— start of Data for processing —

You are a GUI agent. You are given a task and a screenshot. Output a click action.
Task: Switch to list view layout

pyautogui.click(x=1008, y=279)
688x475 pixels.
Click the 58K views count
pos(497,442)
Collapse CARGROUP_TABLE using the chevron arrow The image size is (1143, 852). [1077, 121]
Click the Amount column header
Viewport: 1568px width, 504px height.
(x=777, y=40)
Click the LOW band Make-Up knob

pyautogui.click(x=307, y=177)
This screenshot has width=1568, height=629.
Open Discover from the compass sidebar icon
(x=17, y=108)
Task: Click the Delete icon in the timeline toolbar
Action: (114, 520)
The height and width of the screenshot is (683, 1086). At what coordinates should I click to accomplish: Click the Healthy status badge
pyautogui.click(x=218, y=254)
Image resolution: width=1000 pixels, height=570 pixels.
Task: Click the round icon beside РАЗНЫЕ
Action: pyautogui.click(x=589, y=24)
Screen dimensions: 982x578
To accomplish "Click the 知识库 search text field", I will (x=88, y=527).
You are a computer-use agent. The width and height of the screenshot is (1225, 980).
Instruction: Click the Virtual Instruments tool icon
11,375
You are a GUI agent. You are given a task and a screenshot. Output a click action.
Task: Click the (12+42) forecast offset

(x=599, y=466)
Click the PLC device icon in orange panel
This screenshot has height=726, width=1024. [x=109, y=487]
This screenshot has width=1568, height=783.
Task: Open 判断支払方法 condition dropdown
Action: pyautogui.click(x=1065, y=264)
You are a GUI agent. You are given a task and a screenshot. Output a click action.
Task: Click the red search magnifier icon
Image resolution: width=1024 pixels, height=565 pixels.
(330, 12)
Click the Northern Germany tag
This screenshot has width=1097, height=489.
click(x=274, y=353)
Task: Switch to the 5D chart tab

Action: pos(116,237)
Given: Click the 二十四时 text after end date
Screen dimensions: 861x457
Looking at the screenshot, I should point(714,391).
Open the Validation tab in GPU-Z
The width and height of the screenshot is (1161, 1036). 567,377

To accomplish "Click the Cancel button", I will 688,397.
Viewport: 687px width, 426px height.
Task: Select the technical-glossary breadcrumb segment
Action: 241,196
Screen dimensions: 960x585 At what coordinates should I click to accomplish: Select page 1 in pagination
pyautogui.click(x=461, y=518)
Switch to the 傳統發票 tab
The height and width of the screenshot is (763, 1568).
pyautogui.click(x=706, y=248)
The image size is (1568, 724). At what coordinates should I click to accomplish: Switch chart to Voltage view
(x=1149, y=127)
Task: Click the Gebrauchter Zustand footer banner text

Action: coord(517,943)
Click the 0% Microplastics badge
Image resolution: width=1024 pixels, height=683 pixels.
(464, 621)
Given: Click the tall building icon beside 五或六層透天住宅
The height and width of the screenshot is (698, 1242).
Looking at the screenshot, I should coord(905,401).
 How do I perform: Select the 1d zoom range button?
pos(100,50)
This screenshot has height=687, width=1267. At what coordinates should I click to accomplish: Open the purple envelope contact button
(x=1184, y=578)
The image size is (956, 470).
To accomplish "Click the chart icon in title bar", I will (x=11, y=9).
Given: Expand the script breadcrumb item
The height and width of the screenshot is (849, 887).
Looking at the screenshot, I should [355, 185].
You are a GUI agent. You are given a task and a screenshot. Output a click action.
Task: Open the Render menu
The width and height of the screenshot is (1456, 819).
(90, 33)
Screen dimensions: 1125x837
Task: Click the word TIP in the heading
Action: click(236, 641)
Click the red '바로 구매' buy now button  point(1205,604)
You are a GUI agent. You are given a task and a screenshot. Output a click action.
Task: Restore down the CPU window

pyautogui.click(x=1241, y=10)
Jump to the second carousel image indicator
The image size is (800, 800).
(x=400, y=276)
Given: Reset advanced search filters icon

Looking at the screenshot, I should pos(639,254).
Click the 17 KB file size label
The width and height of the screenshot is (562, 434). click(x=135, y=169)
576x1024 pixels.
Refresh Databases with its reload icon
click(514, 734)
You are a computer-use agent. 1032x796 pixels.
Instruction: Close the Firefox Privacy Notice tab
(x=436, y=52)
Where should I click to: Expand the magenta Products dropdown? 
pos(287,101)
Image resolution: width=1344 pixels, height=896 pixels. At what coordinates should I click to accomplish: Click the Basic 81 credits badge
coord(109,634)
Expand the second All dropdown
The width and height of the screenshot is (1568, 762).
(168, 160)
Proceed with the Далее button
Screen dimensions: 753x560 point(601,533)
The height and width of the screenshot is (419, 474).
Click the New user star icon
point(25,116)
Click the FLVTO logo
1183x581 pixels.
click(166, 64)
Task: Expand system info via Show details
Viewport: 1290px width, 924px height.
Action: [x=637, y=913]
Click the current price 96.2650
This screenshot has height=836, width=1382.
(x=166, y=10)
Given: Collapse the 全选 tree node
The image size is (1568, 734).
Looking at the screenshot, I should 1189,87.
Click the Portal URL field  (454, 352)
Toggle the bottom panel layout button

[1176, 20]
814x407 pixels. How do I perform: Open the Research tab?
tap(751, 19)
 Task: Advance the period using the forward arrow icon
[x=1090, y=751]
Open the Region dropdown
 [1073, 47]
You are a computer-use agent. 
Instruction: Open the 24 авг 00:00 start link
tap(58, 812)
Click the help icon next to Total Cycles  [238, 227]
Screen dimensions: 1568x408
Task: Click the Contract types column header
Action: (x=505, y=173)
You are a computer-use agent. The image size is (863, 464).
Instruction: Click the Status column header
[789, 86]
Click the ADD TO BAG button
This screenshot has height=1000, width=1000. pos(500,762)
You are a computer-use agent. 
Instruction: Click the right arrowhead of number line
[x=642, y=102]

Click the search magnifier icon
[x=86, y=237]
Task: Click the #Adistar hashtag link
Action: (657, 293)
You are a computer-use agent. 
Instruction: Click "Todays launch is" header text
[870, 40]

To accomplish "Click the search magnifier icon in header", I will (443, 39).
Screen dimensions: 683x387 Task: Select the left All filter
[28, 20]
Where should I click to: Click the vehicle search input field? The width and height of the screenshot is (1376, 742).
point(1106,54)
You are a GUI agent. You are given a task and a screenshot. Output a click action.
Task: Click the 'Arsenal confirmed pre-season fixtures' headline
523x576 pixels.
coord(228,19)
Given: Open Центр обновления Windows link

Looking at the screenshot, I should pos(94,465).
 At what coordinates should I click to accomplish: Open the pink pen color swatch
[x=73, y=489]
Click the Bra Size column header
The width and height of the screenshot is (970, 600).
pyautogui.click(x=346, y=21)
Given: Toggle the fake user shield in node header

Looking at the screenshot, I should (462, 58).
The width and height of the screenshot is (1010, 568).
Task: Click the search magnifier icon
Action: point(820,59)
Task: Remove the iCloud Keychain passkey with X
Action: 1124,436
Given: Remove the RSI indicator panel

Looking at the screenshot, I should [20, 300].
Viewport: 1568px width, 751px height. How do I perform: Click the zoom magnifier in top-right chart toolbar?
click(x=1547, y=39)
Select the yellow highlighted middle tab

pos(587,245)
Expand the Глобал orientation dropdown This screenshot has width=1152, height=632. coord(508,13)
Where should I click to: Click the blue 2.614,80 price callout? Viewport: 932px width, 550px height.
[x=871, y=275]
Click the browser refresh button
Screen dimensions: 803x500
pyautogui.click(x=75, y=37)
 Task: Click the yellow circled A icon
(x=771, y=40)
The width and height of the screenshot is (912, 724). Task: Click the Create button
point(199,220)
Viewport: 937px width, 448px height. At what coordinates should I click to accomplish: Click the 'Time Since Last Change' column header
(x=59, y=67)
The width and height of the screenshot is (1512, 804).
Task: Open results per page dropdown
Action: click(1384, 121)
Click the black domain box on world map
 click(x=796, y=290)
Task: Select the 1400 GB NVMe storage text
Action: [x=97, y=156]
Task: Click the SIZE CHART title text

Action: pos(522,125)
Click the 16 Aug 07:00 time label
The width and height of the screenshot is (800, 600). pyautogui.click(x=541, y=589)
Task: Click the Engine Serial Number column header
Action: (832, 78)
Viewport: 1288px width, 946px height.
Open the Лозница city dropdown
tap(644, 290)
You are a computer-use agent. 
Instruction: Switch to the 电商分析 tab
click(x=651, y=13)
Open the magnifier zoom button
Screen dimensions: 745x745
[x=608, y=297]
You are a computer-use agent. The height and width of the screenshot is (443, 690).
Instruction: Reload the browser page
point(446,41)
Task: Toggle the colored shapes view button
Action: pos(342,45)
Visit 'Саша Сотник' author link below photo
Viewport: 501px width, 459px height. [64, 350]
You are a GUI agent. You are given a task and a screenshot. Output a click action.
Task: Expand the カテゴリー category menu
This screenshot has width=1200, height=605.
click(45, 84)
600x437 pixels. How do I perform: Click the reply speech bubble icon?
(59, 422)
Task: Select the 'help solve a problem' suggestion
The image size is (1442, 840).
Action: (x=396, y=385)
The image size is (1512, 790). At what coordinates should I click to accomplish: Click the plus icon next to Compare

— end of Data for processing —

--- Exercise ---
Update the records from the line with "The image size is (956, 470)." up to and including the line with "Looking at the screenshot, I should [355, 185]." by changing "chart icon" to "graph icon", and leave everything else unchanged.

--- Solution to the exercise ---
The image size is (956, 470).
To accomplish "Click the graph icon in title bar", I will (x=11, y=9).
Given: Expand the script breadcrumb item
The height and width of the screenshot is (849, 887).
Looking at the screenshot, I should [355, 185].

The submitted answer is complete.